From Berlin to Munich: Rising rents: what 70 square meters in the city now cost

It's not good news for people looking for a new apartment: rents in Germany continue to rise. According to an evaluation by Immoscout, asking rents increased noticeably throughout Germany in the second quarter - after there had already been an increase in the previous months. Existing apartments were offered an average of 2.5 percent more expensive than in the first quarter and new apartments by 2.2 percent. Compared to the offers a year ago, the rents are 7.2 percent (existing) and 6.3 percent (new building) higher.

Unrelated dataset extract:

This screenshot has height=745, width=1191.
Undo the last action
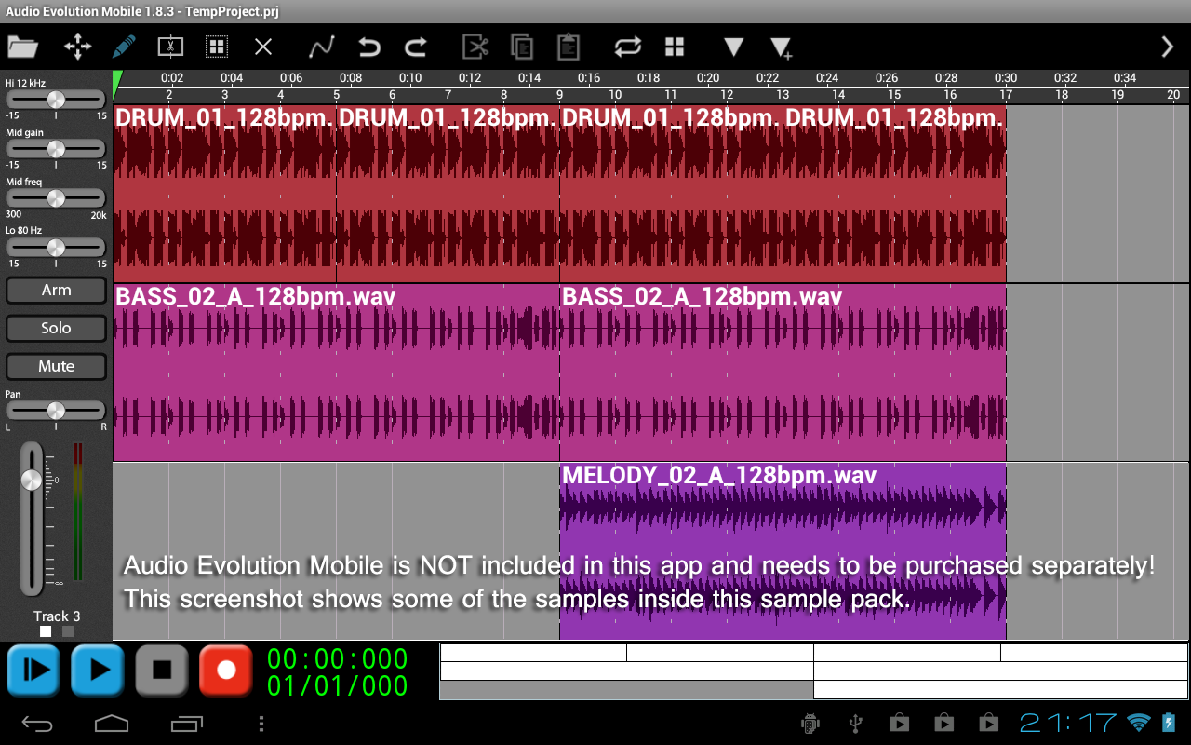[x=369, y=47]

The situation in the metropolises remains the most difficult. Rents there continue to rise despite the already high rent level, albeit in some cases not quite as much as at the beginning of the year. "The pressure on the rental market is continuing, especially in the metropolitan areas. More and more people are being forced to look for a rental apartment outside of the metropolis." says Gesa Crockford, Managing Director of Immoscout24.

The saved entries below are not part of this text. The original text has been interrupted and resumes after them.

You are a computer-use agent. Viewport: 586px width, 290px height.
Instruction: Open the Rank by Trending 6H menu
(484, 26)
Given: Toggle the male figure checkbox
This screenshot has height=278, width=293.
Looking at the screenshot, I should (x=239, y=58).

This also has consequences for rent levels in the suburbs. A separate evaluation by Immoscout recently showed that rents in some smaller cities with good public transport connections to a metropolis have multiplied within a year. All Immoscout figures are rents at which apartments are offered and not rent increases in existing tenancies.

In the metropolises themselves, asking rents have risen significantly more than the general rate of inflation within a year. Existing apartments in Berlin were recently offered 15.6 percent more expensive than a year ago, new apartments even 16.9 percent. In the capital, the housing shortage is particularly striking. If you look around on Immoscout, you will mainly find one-room apartments and furnished accommodation in Berlin.

But also in Munich and Stuttgart, in Cologne and Dusseldorf, the asking rents have risen by more than ten percent on average within twelve months. In Frankfurt and Hamburg, the increase is somewhat smaller, but still respectable (see table).

Immoscout uses a two-room apartment with 70 square meters as an example to show how high the rent level in the major cities is now. For a new apartment of this size you have to pay more than 1000 euros cold rent in each of the top 7 metropolises - in Munich it is even 1600 euros cold. Existing apartments with 70 square meters are offered in the metropolises for around 900 euros cold, in Munich for over 1300 euros.

existing apartment

new build apartment


575 Euro


788 Euro



899 Euro


1259 Euro



843 Euro


1008 Euro



950 Euro


1147 Euro



929 Euro


1086 Euro



904 Euro


1010 Euro



1343 Euro


1603 Euro



942 Euro


1260 Euro


Source: Immoscout

Immoscout gives tenants little hope for the further development of rents. "If no new apartments come onto the market, demand will remain at the high level and in some cases will increase even further," says Immoscout boss Crockford. She believes that the rising rents will make buying a home more attractive again, despite the high interest rates.

This is also indicated by figures on real estate for sale, which the portal has also collected. According to this, the – previously collapsed – demand for real estate for sale in most metropolises has risen again for the third quarter in a row. If you want to buy an apartment or a house in one of the seven metropolises, you usually have to pay a slightly lower price than you did a year ago. "At the moment there is still an excess supply on the purchase market, which leaves room for price negotiations," says Crockford. "However, it remains to be seen how long this situation will continue."